# Given instruction 1
According to the food blog excerpt, what did the writer's mom give Dan and the writer last Christmas?

[start Page excerpt]

Monday, July 28, 2008
Always on top of the major issues of the day, Slate offers 12 steps to a better pasta salad. Who knew making pasta salad required a 12-step program? There's a few good tips here (yes to no raw broccoli), but some are questionable, or at least a matter of taste. The writer recommends avoiding acid, like lemon juice, which I don't agree with. I've found that acid, like in a vinaigrette, keeps pasta from being oily and bland. [Via Slate]
Mark Bittman strikes again! This time, with a delectable looking no-bake cheesecake topped with blueberries. I must try this soon. [via the NYT]
A subject dear to my heart, The Kitchn has a roundup of Florida-centric menus, all very appropriate for summer. [via The Kitchn]
Who doesn't like to laugh at creepy looking cakes? No one, that's who! I give you Cake Wrecks. The Internet is a wonderful thing, isn't it?
Thursday, July 24, 2008
You'd think standing outdoors around a fire would be the last thing you'd want to do in 80 or 90-degree weather, but somehow cooking outside just feels right in the summer. Especially on a breezy back porch with an iced tea in hand.
Unfortunately, my only outdoor space is the fire escape, so grilling sort of lost its appeal until recently. My mom gave Dan and me a fantastic non-stick All-Clad grill pan last Christmas and while I've used it to cook the occasional piece of meat or fish, I'm finding myself pulling it out of the cabinet more and more these days. Must be grilling season.
Summer dinner on the grill (pan)

[end Page excerpt]
[start Task inputs]

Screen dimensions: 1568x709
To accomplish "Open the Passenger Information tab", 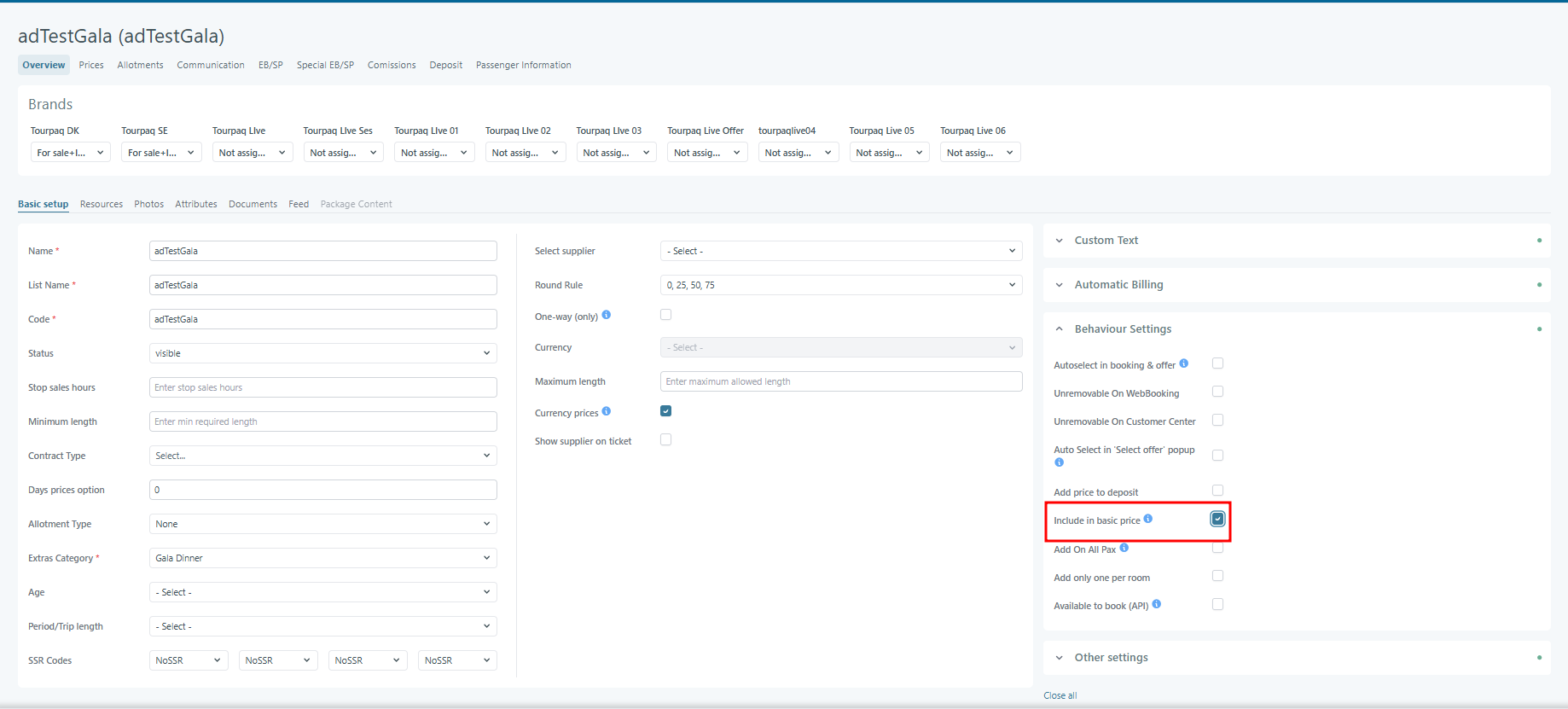I will coord(523,65).
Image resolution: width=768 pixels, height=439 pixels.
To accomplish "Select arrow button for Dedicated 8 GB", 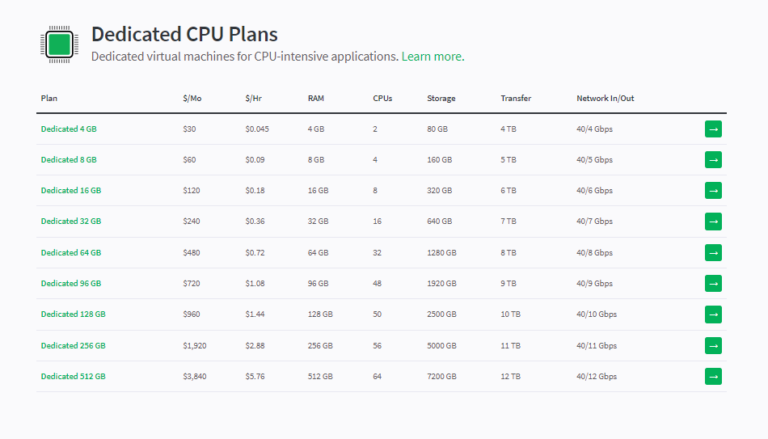I will [x=713, y=160].
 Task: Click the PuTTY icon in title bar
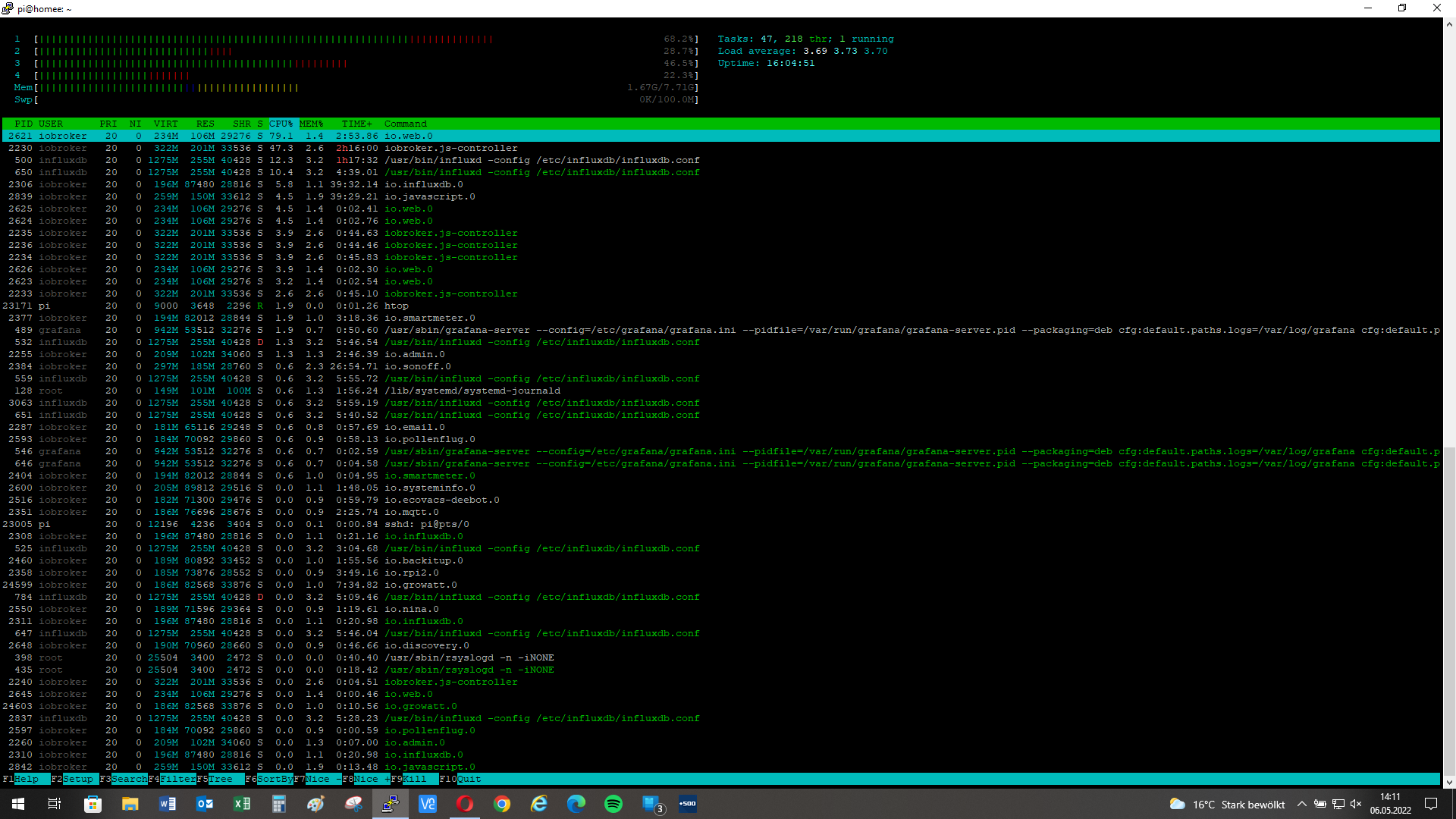8,8
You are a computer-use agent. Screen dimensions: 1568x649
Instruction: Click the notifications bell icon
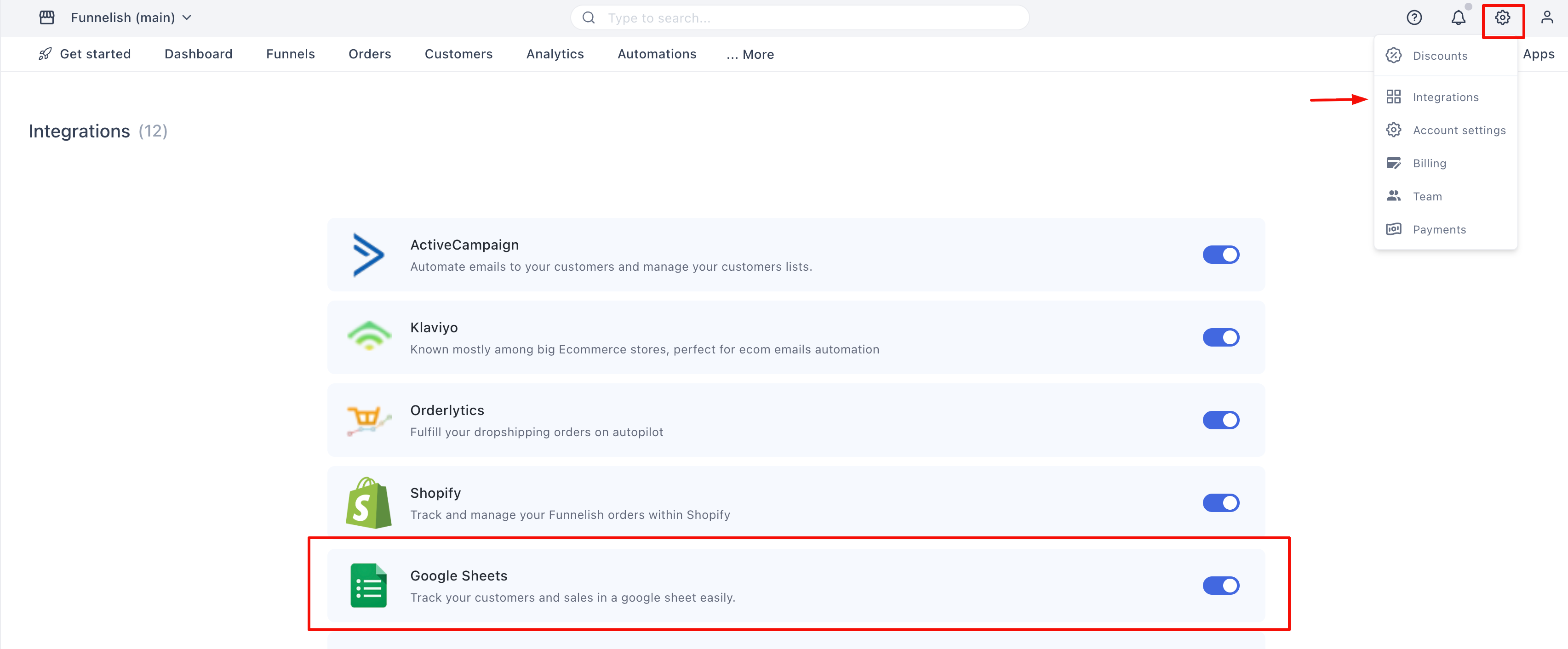click(x=1458, y=17)
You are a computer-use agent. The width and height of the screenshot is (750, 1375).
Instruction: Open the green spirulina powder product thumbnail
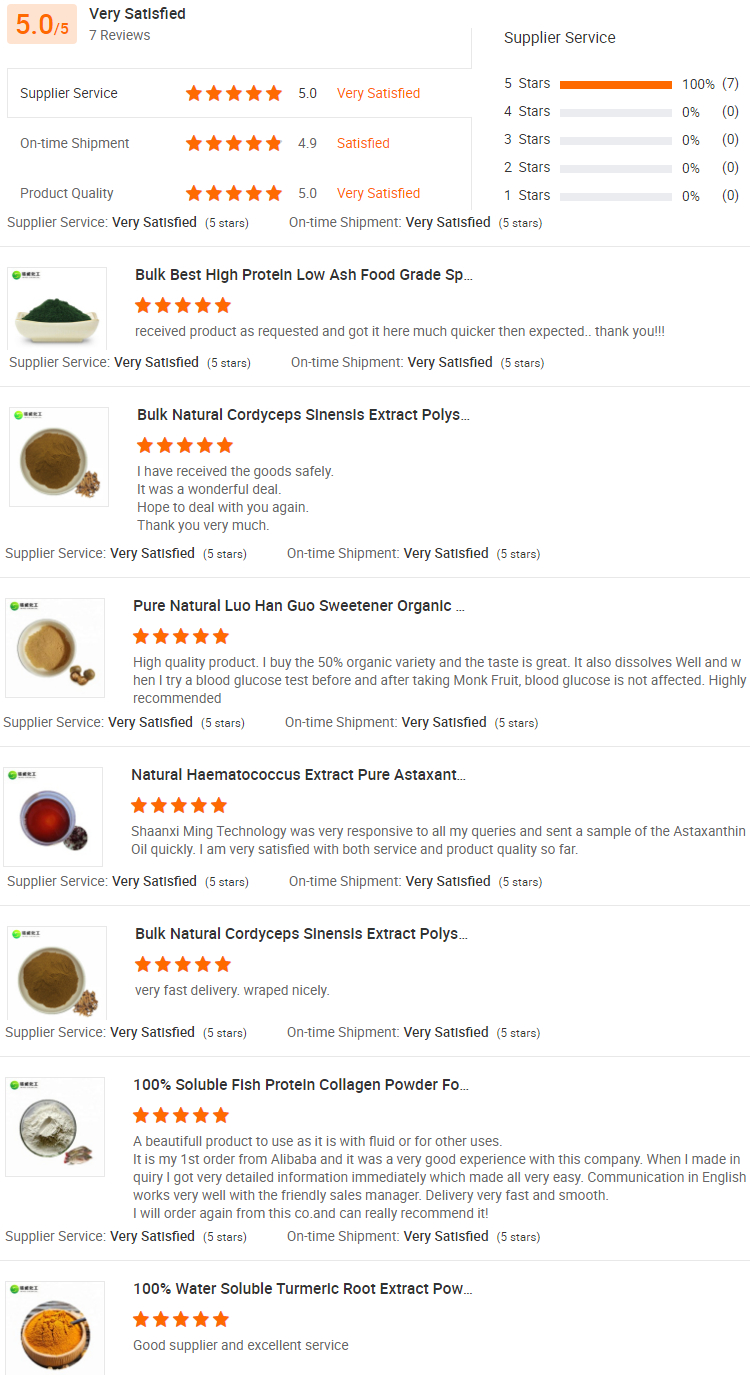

[end Task inputs]

# Given instruction 2
Render everything in the records from the line containing "Task: Click the PuTTY icon in title bar" down to the end of the records as a numbered list, skipping blank lines. Leave the pictures out.

# Result 1
A non-stick All-Clad grill pan.

# Result 2
1.  Task: Click the PuTTY icon in title bar
2. 8,8
3. You are a computer-use agent. Screen dimensions: 1568x649
4. Instruction: Click the notifications bell icon
5. click(x=1458, y=17)
6. You are a computer-use agent. The width and height of the screenshot is (750, 1375).
7. Instruction: Open the green spirulina powder product thumbnail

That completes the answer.